- Opening Delimiter -

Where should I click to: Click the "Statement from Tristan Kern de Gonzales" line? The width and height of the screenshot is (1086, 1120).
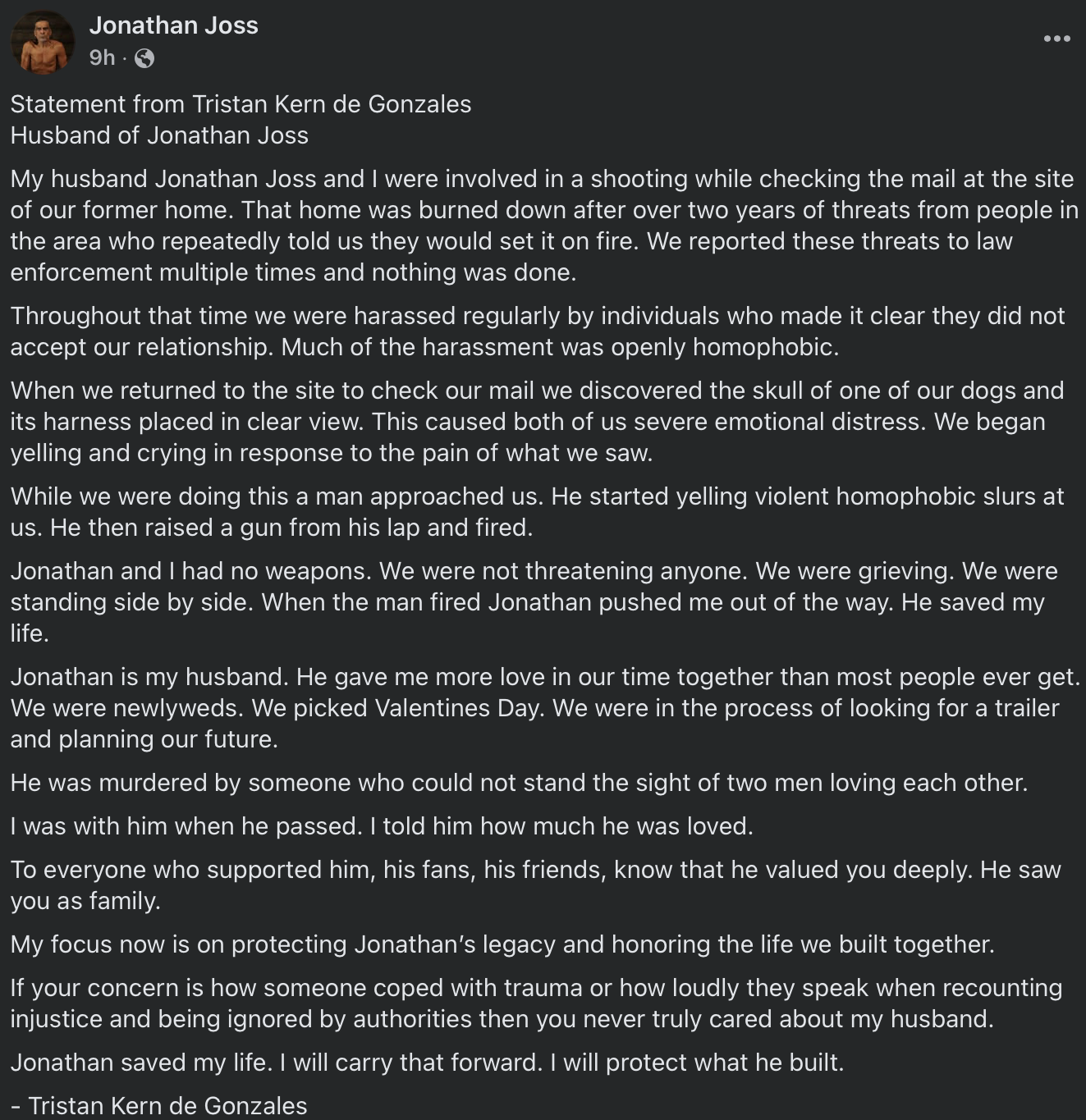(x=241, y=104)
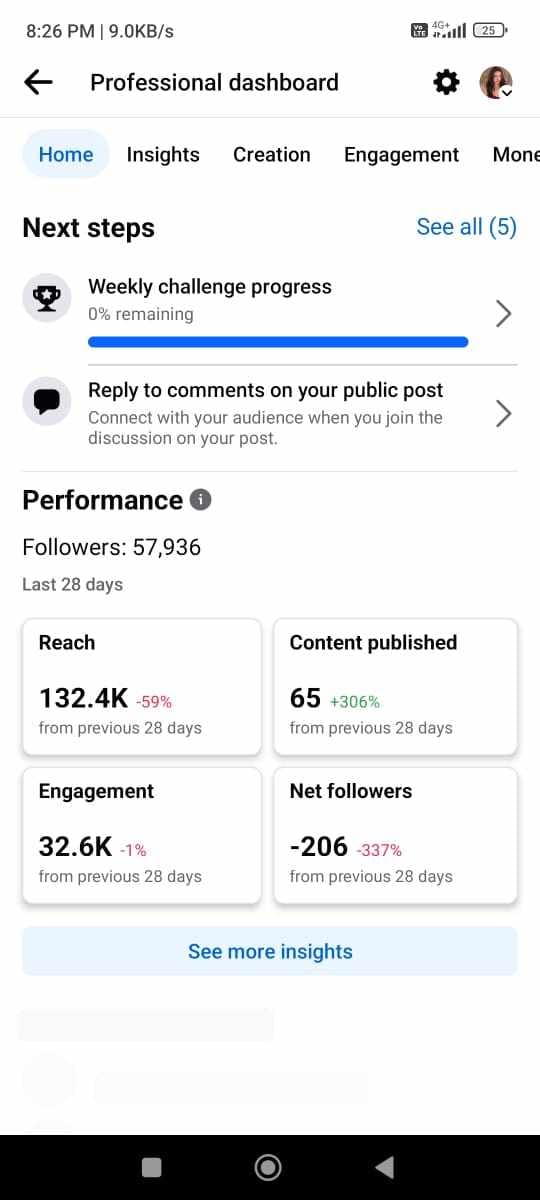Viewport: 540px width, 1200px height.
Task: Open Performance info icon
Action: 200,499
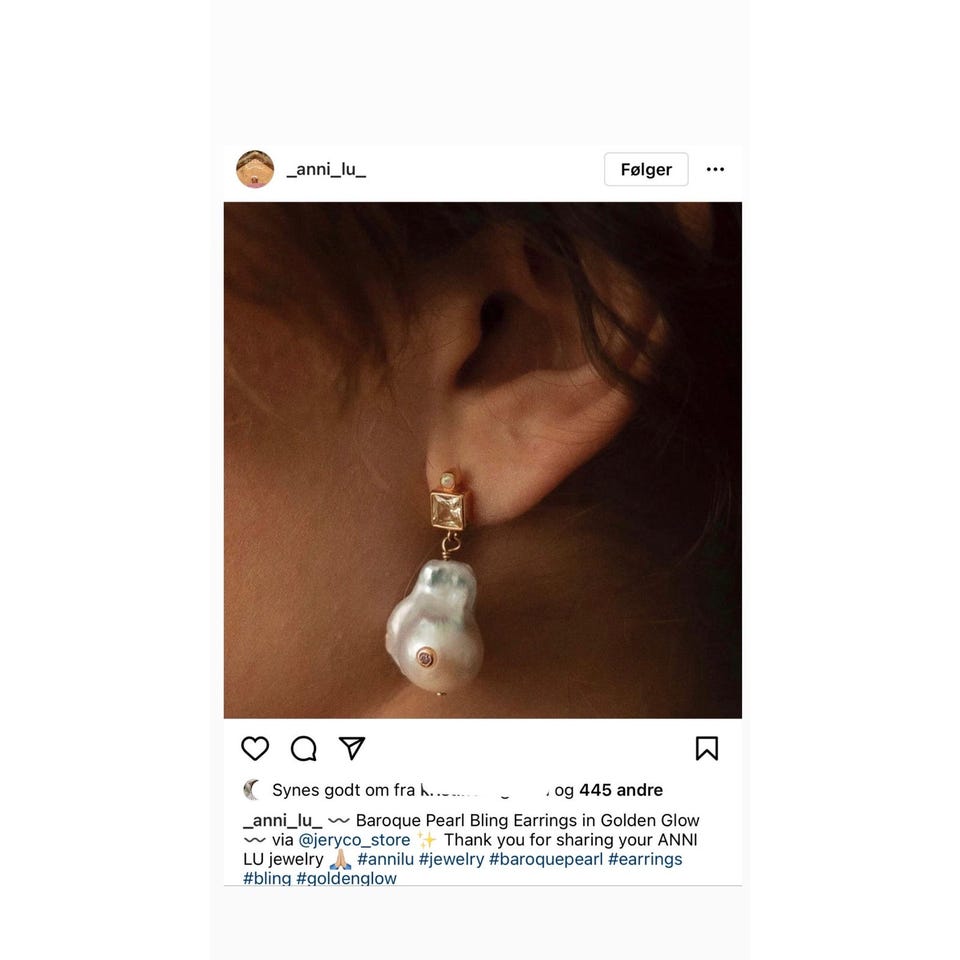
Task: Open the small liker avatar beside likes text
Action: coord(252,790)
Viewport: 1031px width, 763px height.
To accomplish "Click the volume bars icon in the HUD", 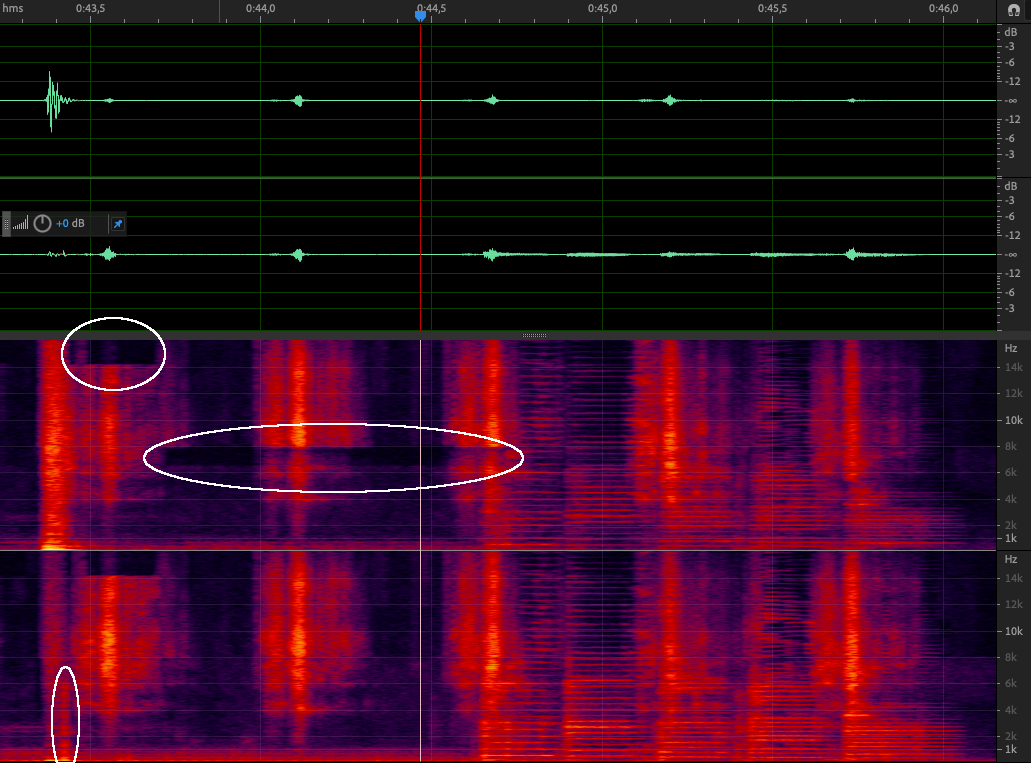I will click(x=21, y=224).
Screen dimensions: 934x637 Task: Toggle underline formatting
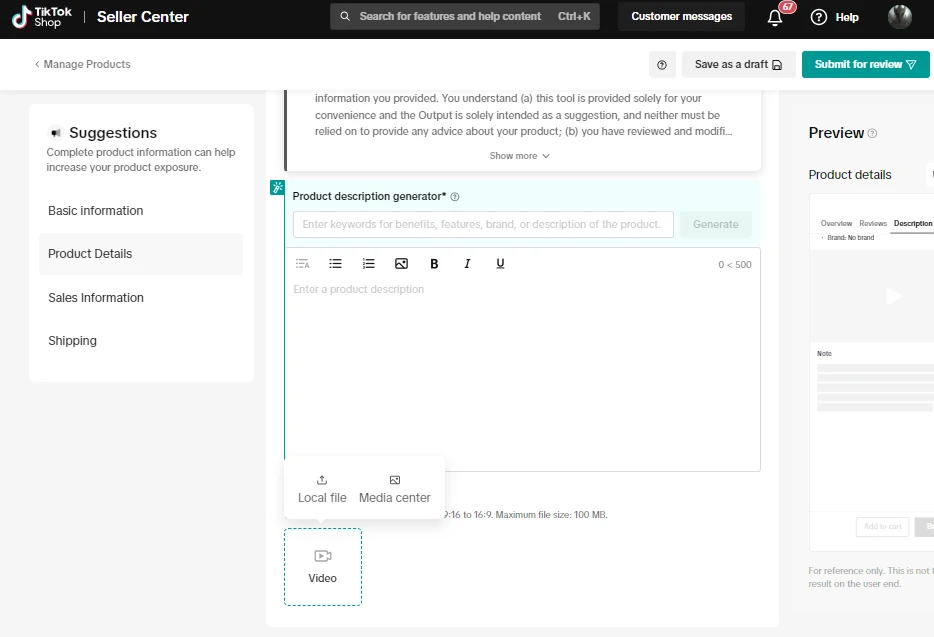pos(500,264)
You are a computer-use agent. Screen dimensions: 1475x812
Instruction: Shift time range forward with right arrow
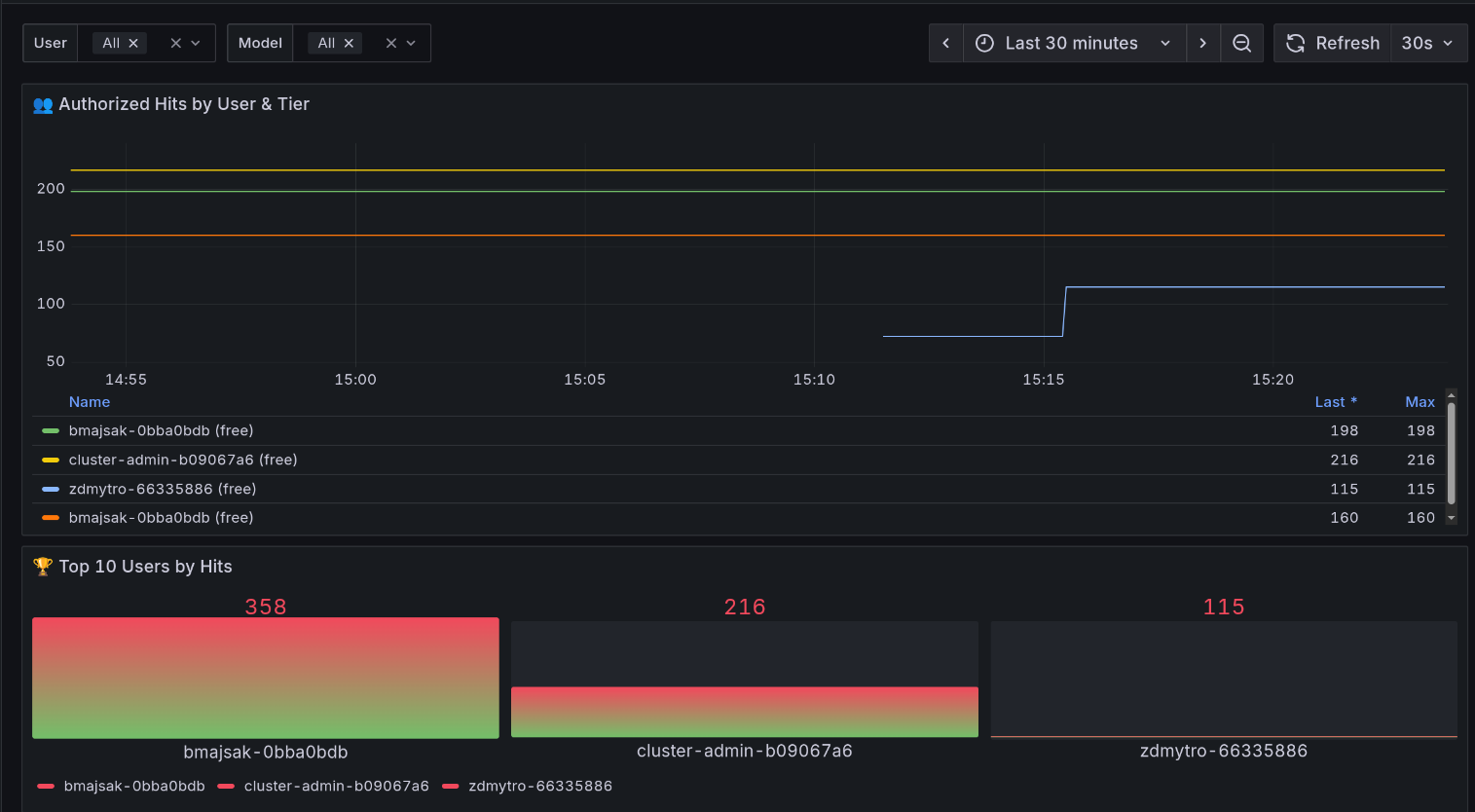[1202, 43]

- Closing Delimiter -

WHAT YOU HAVE TO DO
Your answer should be the lines above from the one that contains "Instruction: Shift time" through the last, set down exactly, with the pictures removed.

TASK RESPONSE
Instruction: Shift time range forward with right arrow
[1202, 43]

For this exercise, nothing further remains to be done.